• [GOAL OF THE EXERCISE]: Reproduce all of the items below verbatim, line for line.
- - - - - - -
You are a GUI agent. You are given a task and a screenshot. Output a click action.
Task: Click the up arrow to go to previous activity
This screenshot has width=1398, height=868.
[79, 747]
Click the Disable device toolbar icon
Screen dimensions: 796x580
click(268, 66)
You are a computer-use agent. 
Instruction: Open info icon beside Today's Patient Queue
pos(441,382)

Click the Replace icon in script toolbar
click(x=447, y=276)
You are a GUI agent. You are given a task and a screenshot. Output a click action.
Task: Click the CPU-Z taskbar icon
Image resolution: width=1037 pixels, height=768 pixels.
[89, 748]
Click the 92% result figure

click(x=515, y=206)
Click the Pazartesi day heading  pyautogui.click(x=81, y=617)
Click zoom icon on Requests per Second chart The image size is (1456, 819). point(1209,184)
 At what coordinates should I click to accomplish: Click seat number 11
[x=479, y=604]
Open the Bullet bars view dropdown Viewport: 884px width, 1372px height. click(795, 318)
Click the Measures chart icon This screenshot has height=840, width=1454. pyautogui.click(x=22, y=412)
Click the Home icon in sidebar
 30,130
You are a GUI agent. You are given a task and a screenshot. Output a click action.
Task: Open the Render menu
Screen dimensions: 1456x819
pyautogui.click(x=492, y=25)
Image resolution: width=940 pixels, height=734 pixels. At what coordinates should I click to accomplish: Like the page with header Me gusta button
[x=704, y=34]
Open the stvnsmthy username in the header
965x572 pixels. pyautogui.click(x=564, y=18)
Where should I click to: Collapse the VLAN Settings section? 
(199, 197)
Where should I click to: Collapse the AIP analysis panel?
- - - - - - -
• [ANSWER FOR THE TASK]:
You are a GUI agent. You are given a task and a screenshot. Output a click action.
Task: Click the up arrow to go to previous activity
This screenshot has width=1398, height=868.
[79, 747]
Click the Disable device toolbar icon
Screen dimensions: 796x580
click(268, 66)
You are a computer-use agent. 
Instruction: Open info icon beside Today's Patient Queue
pos(441,382)

Click the Replace icon in script toolbar
click(x=447, y=276)
You are a GUI agent. You are given a task and a screenshot. Output a click action.
Task: Click the CPU-Z taskbar icon
Image resolution: width=1037 pixels, height=768 pixels.
[89, 748]
Click the 92% result figure

click(x=515, y=206)
Click the Pazartesi day heading  pyautogui.click(x=81, y=617)
Click zoom icon on Requests per Second chart The image size is (1456, 819). point(1209,184)
 At what coordinates should I click to accomplish: Click seat number 11
[x=479, y=604]
Open the Bullet bars view dropdown Viewport: 884px width, 1372px height. click(795, 318)
Click the Measures chart icon This screenshot has height=840, width=1454. pyautogui.click(x=22, y=412)
Click the Home icon in sidebar
 30,130
You are a GUI agent. You are given a task and a screenshot. Output a click action.
Task: Open the Render menu
Screen dimensions: 1456x819
pyautogui.click(x=492, y=25)
Image resolution: width=940 pixels, height=734 pixels. At what coordinates should I click to accomplish: Like the page with header Me gusta button
[x=704, y=34]
Open the stvnsmthy username in the header
965x572 pixels. pyautogui.click(x=564, y=18)
Where should I click to: Collapse the VLAN Settings section? 
(199, 197)
Where should I click to: Collapse the AIP analysis panel?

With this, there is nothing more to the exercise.